— YOUR OBJECTIVE —
From the data below, retype exactly the lines starting with the one that contains "Click the refresh" and ending with the one that contains "Task: Open table preferences gear icon", both included.
* * * * *
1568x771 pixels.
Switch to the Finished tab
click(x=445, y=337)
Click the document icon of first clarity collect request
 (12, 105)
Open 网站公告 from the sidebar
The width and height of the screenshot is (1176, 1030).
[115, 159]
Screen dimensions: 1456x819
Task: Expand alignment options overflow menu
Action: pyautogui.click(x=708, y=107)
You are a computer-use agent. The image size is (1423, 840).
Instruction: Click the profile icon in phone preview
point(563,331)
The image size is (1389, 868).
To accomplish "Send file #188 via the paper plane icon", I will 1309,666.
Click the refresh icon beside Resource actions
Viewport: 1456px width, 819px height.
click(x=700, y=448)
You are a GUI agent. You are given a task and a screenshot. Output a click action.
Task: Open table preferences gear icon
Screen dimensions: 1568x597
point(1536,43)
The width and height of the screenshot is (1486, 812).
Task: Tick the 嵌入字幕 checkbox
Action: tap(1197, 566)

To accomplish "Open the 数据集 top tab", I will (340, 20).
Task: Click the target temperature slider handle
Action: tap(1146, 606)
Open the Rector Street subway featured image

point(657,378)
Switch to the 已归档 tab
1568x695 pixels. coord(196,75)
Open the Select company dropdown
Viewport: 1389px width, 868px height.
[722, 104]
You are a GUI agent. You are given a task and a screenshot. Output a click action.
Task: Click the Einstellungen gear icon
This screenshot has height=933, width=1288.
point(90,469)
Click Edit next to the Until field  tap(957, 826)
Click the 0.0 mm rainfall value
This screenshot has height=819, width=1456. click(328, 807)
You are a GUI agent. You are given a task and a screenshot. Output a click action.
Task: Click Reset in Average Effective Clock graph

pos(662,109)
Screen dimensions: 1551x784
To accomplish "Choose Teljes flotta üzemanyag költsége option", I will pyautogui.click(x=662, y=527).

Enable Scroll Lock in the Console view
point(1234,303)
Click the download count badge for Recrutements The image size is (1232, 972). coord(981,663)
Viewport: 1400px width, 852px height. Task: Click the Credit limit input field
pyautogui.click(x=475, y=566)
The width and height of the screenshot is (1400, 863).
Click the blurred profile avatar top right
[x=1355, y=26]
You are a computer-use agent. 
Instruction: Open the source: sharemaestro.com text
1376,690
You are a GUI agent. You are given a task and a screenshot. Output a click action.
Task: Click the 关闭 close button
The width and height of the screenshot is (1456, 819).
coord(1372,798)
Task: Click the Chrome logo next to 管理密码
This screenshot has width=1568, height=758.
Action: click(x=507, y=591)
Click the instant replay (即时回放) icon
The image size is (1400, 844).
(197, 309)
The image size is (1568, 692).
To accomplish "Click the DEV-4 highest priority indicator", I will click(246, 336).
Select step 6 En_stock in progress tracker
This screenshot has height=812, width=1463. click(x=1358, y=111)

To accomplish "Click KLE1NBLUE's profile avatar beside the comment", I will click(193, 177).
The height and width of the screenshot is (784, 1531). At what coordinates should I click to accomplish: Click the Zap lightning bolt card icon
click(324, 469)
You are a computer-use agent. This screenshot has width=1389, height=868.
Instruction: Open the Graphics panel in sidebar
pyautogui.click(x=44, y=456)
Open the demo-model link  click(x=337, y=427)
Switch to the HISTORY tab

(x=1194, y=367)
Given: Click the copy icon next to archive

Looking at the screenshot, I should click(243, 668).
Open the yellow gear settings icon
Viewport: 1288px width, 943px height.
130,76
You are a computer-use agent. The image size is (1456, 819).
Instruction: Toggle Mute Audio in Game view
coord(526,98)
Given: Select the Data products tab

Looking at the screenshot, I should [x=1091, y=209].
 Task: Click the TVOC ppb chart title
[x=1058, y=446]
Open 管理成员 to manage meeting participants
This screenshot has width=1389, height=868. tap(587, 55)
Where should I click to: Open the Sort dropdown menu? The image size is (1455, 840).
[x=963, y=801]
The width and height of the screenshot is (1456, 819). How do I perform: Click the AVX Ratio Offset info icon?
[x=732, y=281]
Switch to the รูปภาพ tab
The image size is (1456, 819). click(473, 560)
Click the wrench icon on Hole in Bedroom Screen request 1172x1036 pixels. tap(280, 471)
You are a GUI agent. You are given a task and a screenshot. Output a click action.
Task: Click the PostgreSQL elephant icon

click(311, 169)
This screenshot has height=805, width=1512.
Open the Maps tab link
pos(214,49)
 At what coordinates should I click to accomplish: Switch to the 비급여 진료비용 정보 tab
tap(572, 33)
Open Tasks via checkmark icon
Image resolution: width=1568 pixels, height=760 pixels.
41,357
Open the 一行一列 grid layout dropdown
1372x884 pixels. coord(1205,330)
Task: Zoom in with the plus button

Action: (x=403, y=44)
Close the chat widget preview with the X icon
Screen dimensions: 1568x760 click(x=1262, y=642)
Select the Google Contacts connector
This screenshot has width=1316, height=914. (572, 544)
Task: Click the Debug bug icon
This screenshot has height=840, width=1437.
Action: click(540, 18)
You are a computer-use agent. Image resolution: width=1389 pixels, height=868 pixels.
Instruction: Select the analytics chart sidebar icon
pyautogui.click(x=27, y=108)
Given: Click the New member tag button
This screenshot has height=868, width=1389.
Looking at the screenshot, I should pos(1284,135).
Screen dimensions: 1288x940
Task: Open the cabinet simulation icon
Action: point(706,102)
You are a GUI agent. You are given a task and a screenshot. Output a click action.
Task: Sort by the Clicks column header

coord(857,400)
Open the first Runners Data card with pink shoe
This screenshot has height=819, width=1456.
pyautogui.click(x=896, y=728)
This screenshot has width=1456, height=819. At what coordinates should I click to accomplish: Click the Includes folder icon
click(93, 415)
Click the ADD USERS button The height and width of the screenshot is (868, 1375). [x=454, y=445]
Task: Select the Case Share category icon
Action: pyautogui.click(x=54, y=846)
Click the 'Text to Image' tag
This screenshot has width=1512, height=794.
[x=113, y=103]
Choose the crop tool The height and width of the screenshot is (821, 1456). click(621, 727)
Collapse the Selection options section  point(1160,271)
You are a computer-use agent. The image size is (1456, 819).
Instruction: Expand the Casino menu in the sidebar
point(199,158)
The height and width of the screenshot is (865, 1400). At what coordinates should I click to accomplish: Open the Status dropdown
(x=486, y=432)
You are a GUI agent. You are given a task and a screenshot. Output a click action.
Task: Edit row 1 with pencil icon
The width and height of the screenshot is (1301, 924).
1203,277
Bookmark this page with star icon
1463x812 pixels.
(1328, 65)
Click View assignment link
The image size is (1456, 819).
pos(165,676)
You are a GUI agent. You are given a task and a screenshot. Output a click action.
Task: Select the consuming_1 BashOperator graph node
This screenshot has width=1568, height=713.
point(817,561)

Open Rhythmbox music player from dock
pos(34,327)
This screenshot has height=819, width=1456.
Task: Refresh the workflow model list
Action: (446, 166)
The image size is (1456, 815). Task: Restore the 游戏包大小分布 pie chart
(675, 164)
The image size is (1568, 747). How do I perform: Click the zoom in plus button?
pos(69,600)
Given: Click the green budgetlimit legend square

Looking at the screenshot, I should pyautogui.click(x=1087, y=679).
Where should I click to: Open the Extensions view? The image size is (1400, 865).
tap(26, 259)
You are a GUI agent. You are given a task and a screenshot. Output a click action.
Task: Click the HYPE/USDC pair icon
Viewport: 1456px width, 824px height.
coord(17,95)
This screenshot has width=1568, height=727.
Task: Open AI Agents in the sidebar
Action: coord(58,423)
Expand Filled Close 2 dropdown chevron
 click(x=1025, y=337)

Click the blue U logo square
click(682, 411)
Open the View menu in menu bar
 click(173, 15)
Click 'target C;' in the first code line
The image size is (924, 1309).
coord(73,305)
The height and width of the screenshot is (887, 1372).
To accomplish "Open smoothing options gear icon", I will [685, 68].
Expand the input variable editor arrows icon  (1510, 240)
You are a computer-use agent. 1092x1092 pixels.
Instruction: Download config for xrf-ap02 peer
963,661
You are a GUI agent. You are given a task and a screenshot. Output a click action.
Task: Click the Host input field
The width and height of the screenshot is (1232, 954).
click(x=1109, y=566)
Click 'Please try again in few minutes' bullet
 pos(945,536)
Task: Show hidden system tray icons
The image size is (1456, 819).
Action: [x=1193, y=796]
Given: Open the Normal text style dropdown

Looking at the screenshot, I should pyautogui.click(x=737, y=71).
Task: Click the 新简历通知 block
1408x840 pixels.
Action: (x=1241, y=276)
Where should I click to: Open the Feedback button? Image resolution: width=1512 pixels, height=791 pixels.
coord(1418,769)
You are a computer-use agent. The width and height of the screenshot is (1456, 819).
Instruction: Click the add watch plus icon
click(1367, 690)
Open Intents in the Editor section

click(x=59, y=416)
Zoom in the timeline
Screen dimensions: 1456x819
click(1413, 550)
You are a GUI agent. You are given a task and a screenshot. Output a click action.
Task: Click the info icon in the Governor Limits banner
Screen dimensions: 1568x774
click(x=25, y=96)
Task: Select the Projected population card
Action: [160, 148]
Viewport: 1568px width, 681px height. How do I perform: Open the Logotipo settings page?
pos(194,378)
* * * * *
— COMPLETED TASK —
Click the refresh icon beside Resource actions
Viewport: 1456px width, 819px height.
click(x=700, y=448)
You are a GUI agent. You are given a task and a screenshot. Output a click action.
Task: Open table preferences gear icon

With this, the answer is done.